Quoted text:
/---

It’s Narcissist Friday!
(This blog continually attracts new readers. With somewhere around two hundred posts on narcissism and narcissistic relationships, it can be challenging for anyone to really use this material. The search function works very well, if you know what to ask for. Otherwise, we will all have to wait as the blog posts are sorted and categorized in preparation for a new (and exciting!) website. So for the next few weeks, I want to dig back into the archives to pull out some of the posts that seemed most helpful over the last few years. Please feel free to comment.)
I had wanted to write something to provide to parents, particularly parents of daughters, to help them discern if the person their child is dating could be a narcissist. Obviously, that’s a tall order – since not all narcissists are the same. Then I found this and I doubt that I could have written it better. Take your daughter (or son) through this and see how the questions are answered. Or just give it to her/him and see what happens. The webpage, on which you will find more, is at the end:
Is there anything you can do to avoid abusers and narcissists to start with?
Are there any warning signs, any identifying marks, rules of thumbs to shield
you from the harrowing and traumatic experience of an abusive relationship?
Imagine a first or second date. You can already tell if he is a would-be
abuser. Here’s how:
Perhaps the first telltale sign is the abuser’s alloplastic defenses – his tendency to blame every mistake of his, every failure, or mishap on others, or on the world at large. Be tuned: does he assume personal
responsibility? Does he admit his faults and miscalculations? Or does he keep
blaming you, the cab driver, the waiter, the weather, the government, or fortune
for his predicament?

\---

Instruction:
List each party or thing that the blog post says the would-be abuser may keep blaming for his predicament. The data has no connection to the blog post.

Raw data:
/---

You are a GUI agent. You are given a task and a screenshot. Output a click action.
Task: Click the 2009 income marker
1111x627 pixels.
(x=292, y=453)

\---

Worked answer:
- you
- the cab driver
- the waiter
- the weather
- the government
- fortune